Dictatorships who challenged the advanced world needed to compensate their developmental gap by imposing low living standards. This means poverty in peace and extensive losses, i.e. human wave attacks in war. Backwardness requires the sacrifice of people to compensate for the disadvantage. To do so, connecting backwardness, aggression and dictatorship, a system is required that can compel a submissive society to bear the burden.
In Russia’s case, an imbalance is defining. First, the system, demands continued success. Russia had been the first Great Power to be defeated in WWI because failure had delegitimized Nicholas, which led to his removal. Second, limited material means and the habit of expansion, demands a forced and excessive investment of resources into what is militarily relevant to match advanced competitors. This imbalance continues. Its future, the loss or gain, depends on another discrepancy. It is the weakness of the European Union and of a laggard USA.
Europe, “rich” and fat, presents, just by existing, an alternative to a system of economy of scarcity, and as such, it is a provocation. The EU generates wealth; nevertheless, it is, of its own volition, short on power. That weakness applies not only when compared with its foe, but also relative to its own potential. America is, albeit endowed with means and size. However due to misgovernment, a false sense of security, and her compulsive under reaction, she remains muscular but understated by her postponed actions.
The West is conditioned to misjudge the effect of crisis management through unconditional compromise upon its aggressive challengers. It likes to assess situations by placing them within the framework of its own system and its rationality, which are expressed in its way of life. In that light, compromise is a way to persuade a challenger that its assumed foes are moved by good will. In this context, yielding is a signal that the security of assertive systems is not endangered by differently structured entities. Such reassurance is expected to pacify the aggressor and to reassure it that its security is not threatened. From this psychotherapy by one-way concessions masked as diplomacy, it is expected that the result will be behavioral change. The outcome should be a peace based on self-assurance and acceptance.
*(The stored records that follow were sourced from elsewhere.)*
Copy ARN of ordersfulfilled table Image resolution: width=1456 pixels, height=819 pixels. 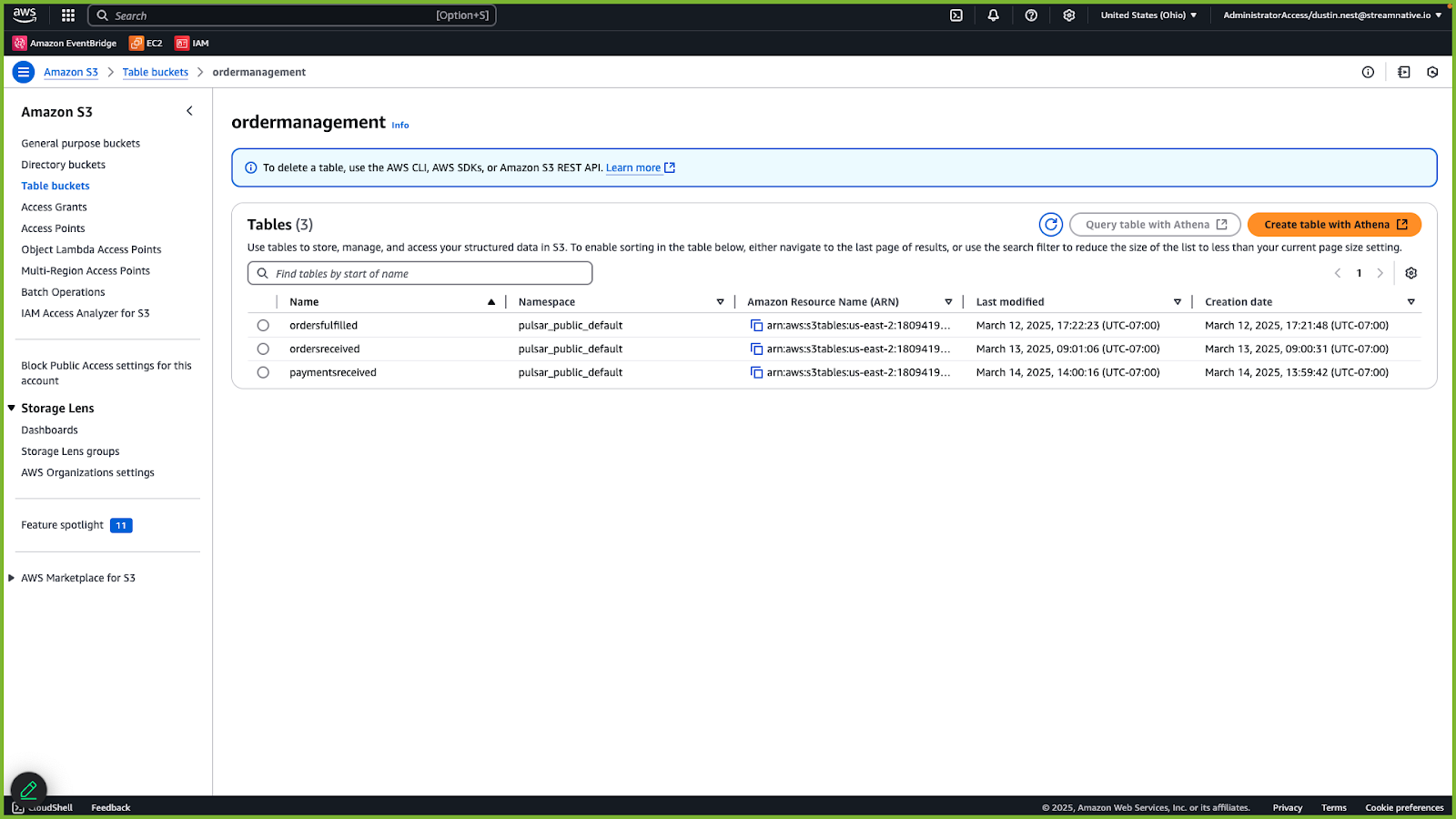point(756,326)
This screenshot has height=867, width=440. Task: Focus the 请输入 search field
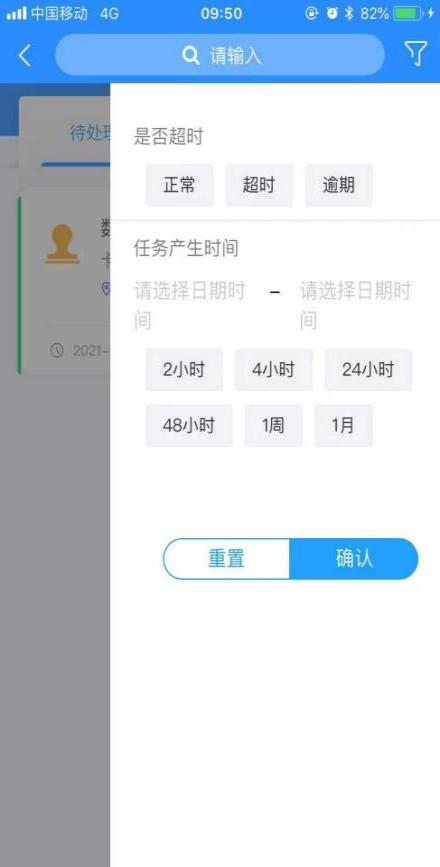click(x=220, y=55)
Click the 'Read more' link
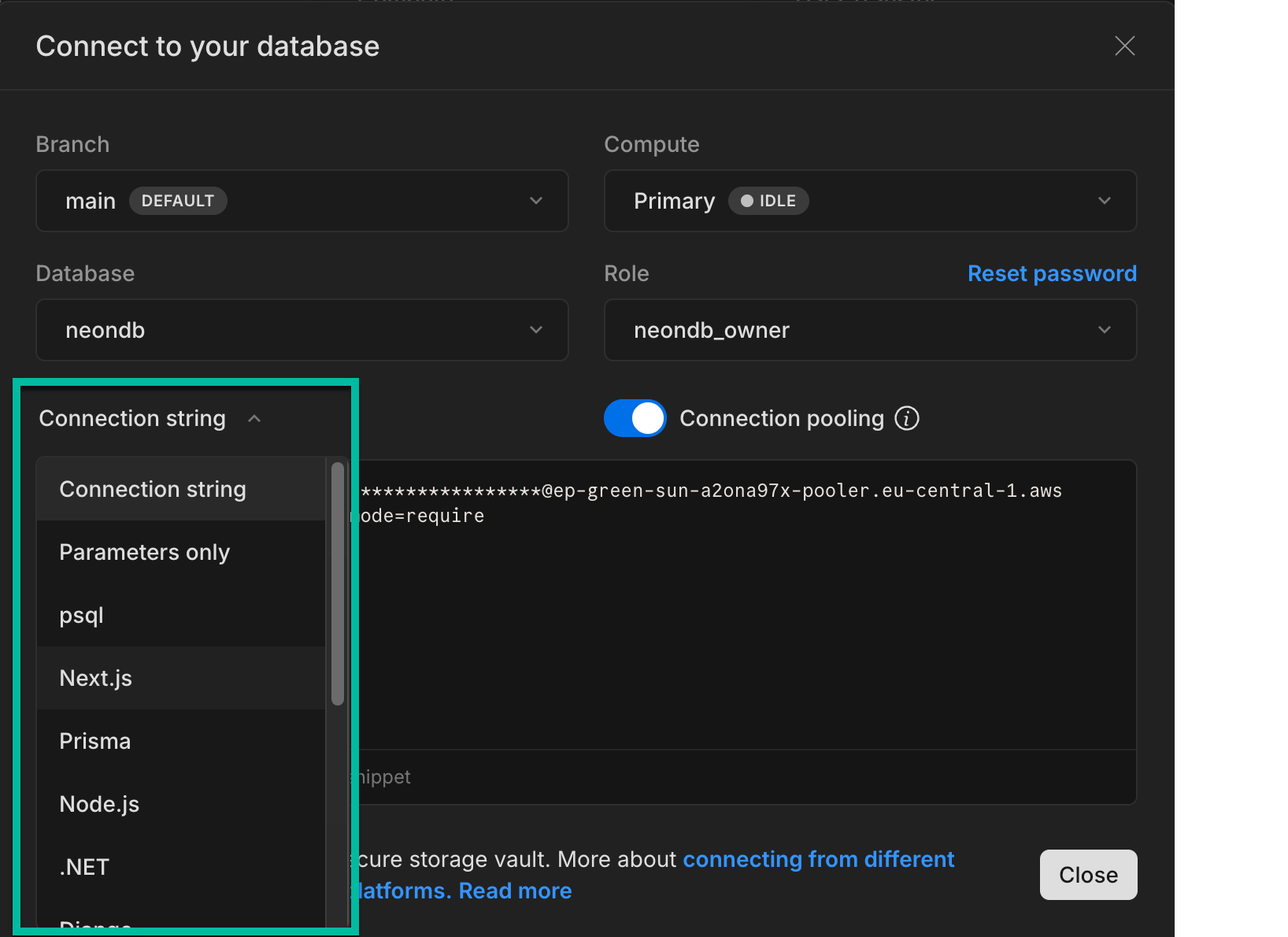 point(515,891)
This effort has a built-in way not only to disappoint, but also to damage those that try to buy peace by sacrificing others. What is a sincerely extended hand bearing a gift, confirms the contempt felt for the decadent. Giving way to an aggressive push is a smoke signal that is predestined to be misread. The forgiving accommodation of aggression convinces perpetrators that the other side is weak, and, what is worse, foolish. That illusion programs the next crisis and awakes the wolf’s instinct to provoke a no risk conflict with the sheep.
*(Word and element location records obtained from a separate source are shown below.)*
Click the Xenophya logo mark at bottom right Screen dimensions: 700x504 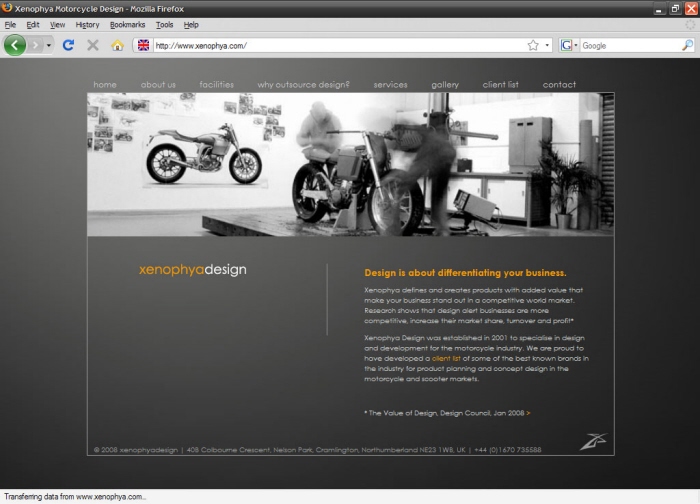click(x=596, y=440)
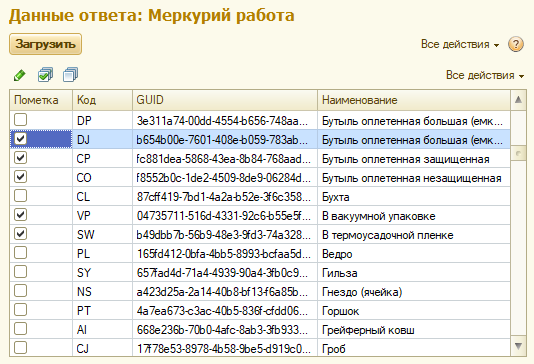The width and height of the screenshot is (534, 364).
Task: Select the Ведро row name cell
Action: [414, 254]
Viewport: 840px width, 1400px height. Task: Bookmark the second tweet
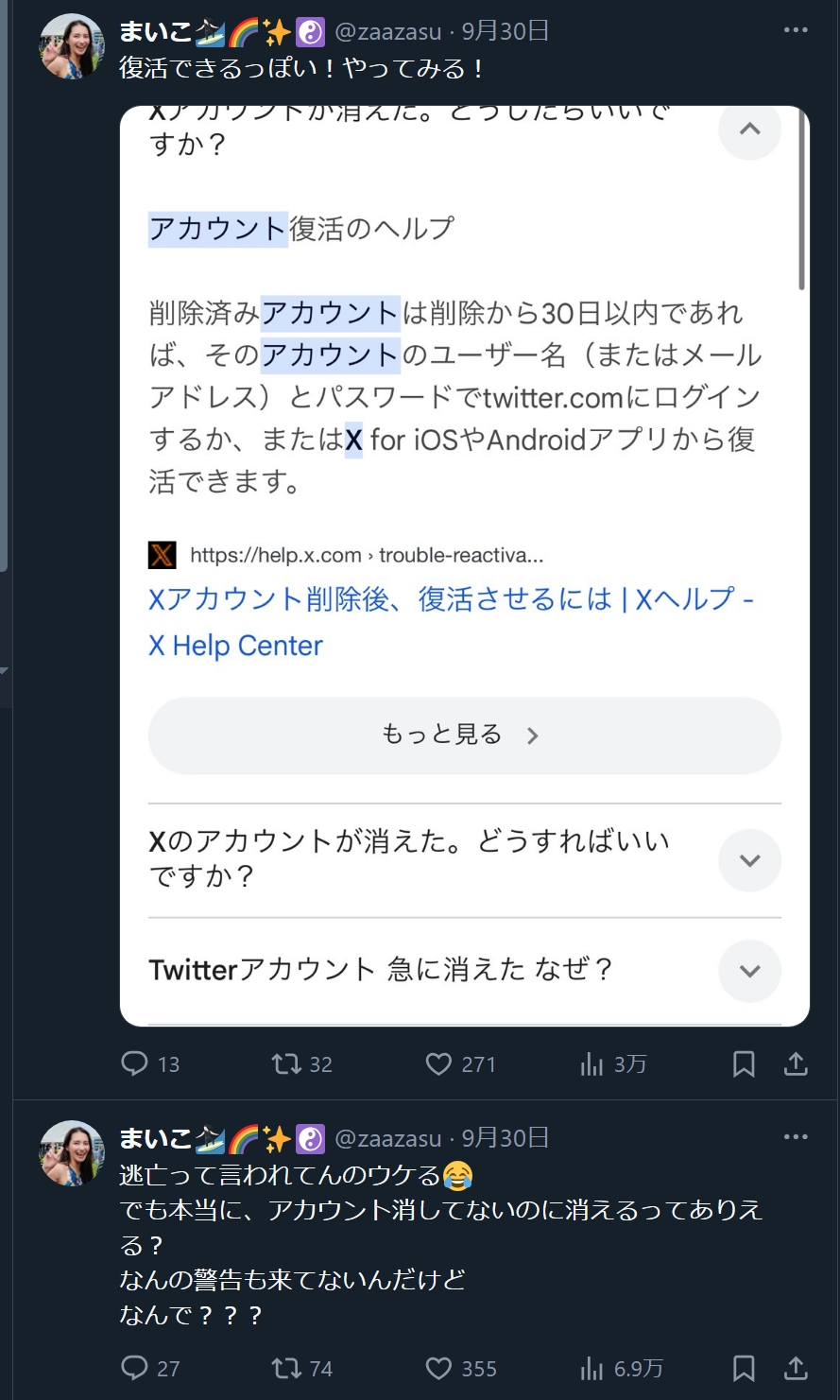tap(744, 1368)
Allow the writer to conclude by adding a few words from a personal note sent to friends several days ago:
“In the Crimea, Putin has taken, by relying on improper means, what was not his. Then, to the horror of those scheduled for slaughter later, he reached out violently for another goal. By repeating his tactics in the east of the Ukraine, he scared the West.
Then Moscow responded graciously to the invitation of the world that dreads to provoke an impostor. Thus, Russia attended a summit in Geneva. There, the right to intervene was reaffirmed. The Kremlin claims to be free to act in case its forces, camouflaged as local thugs, are opposed.
On that basis, a deal was made.
Putin promised to abstain from taking more of what was not his in exchange for a title to what he stole in the Crimea. That was amended by the right to intervene to settle new conflicts he might ignite. What he gets in an “I win, or you lose” arrangement is symbolic chastisement. The sanctions will be lifted at the first opportunity.”